Er waren vele vrienden bijeen in dat gastvrij huis: er was de vriend muzikant en de vriend schilder, en vele kinderen voor wie hij ook ‘Oom Ernest’ was.
De aangekondigde ‘culinaire bezigheden’, de muziek, de voordracht en de liederen hadden hun normaal verloop. Toen echter het ogenblik gekomen was voor de verwachte feestrede viel zij onverwacht uit. Het bleek alras geen rede te zullen worden met de attributen die daarbij horen zoals ‘Het Vlaamse heir’, Jan Breydel en De Coninck, Groeninge, heldenmoed en triomfgeschal en de Gulden Sporen... maar het werd een hulde aan een andere ridderschap...

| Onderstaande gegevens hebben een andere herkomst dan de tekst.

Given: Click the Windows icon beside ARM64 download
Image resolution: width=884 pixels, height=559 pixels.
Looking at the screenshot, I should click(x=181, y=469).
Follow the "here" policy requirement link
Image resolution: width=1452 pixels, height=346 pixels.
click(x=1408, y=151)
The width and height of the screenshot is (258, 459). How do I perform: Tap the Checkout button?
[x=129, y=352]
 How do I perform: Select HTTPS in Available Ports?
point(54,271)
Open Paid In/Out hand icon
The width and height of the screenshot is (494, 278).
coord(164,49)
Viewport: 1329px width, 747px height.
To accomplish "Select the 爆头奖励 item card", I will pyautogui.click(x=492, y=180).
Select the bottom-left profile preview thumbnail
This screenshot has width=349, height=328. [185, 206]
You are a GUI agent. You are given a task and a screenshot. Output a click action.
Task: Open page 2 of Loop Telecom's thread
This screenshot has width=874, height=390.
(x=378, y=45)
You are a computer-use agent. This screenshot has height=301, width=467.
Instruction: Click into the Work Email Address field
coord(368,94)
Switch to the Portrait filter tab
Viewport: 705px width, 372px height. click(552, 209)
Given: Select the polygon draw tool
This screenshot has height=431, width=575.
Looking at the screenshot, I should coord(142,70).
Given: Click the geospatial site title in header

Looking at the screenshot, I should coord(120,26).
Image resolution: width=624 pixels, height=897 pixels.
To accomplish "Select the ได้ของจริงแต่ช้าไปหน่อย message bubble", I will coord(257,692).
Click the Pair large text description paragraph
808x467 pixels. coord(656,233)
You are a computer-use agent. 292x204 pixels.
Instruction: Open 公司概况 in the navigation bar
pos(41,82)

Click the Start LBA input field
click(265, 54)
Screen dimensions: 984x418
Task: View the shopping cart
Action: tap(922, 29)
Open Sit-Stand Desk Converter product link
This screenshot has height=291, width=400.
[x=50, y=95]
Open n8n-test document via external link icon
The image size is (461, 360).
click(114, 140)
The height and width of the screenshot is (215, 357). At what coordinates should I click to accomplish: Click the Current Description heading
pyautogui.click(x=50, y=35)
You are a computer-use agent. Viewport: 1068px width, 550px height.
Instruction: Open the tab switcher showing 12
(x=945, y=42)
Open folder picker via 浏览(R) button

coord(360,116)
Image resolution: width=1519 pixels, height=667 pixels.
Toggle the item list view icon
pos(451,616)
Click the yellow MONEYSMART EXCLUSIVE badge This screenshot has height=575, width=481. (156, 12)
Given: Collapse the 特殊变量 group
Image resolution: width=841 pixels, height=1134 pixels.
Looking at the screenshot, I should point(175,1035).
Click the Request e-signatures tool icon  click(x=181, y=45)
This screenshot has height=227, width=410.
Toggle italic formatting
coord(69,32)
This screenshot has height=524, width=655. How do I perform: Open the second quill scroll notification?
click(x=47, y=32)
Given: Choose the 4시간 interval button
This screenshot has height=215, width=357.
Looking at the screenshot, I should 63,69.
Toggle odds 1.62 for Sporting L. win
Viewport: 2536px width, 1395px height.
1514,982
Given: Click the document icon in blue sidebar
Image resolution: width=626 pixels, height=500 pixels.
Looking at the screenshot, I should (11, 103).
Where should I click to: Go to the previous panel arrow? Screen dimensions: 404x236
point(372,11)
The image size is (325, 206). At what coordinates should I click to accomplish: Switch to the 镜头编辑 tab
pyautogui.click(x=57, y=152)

- ‘Van een tafel- of een feestrede pleegt men te verwachten dat ze gehouden wordt, 't zij in 't vroede, in 't sotte of in 't amoereuze. Het amoereuze buiten mijn ervaring en bevoegdheid vallend, en het sotte buiten mijn karakter en buiten wat men noemt de ernst van het ogenblik, blijft mij niet anders over dan over de vroedschap, de wijsheid overigens steeds het complement zijnde van de beginnende grijsheid en de rijpere jaren die, driemaal eilaas, mijn deel zijn. Ik wil hopen dat ge allemaal goedvindt dat ik die verwachte feestrede, om in de stijl te blijven van mijn persoon, herleid tot een vertelling met de erbij passende moraal, erop rekenend dat ik straks zal gedispenseerd blijven om te zingen of mee te huppelen in de reidansen...
Aldus:...’
En voor de vriendelijke gastvrouw, voor de vriend muzikant en de vriend schilder en voor de vele kinderen volgde dan de schone legende die hij zo treffend wist na te vertellen van de Heilige Apostel Johannes die, héél oud geworden, zijn dood voelde naderen en nog éénmaal tot de mensen wilde spreken. En Oom Ernest vertelde terwijl de kinderen met grote ogen luisterden (de oudsten somtijds met 'n ietwat ongelovige, ondeugende tinteling in hun blik voor de rare fantasieën die hij rond het verhaal weefde) hoe de mensen van heinde en verre kwamen, uit alle landen van de wereld, over de onmetelijke zeeën en de hoge bergen, met stoomboten en vliegmachines en auto's, te voet en op schommelende kamelen, naar de plaats waar de Heilige Apostel zou spreken. En er waren kinderen en ouderlingen, boeren en koningen en ministers. Er stonden lange ophefmakende artikels in alle kranten en de radio droeg zijn heilige woorden tot in de verste hoeken van de wereld... de vier korte woordjes die hij sprak: ‘Kindertjes, hebt elkander lief...’ Vier kleine woordjes, maar God weet hoe zwaar ze wegen.
En de erbij passende moraal... die was niet alleen voor de kinderen... want het was oorlog!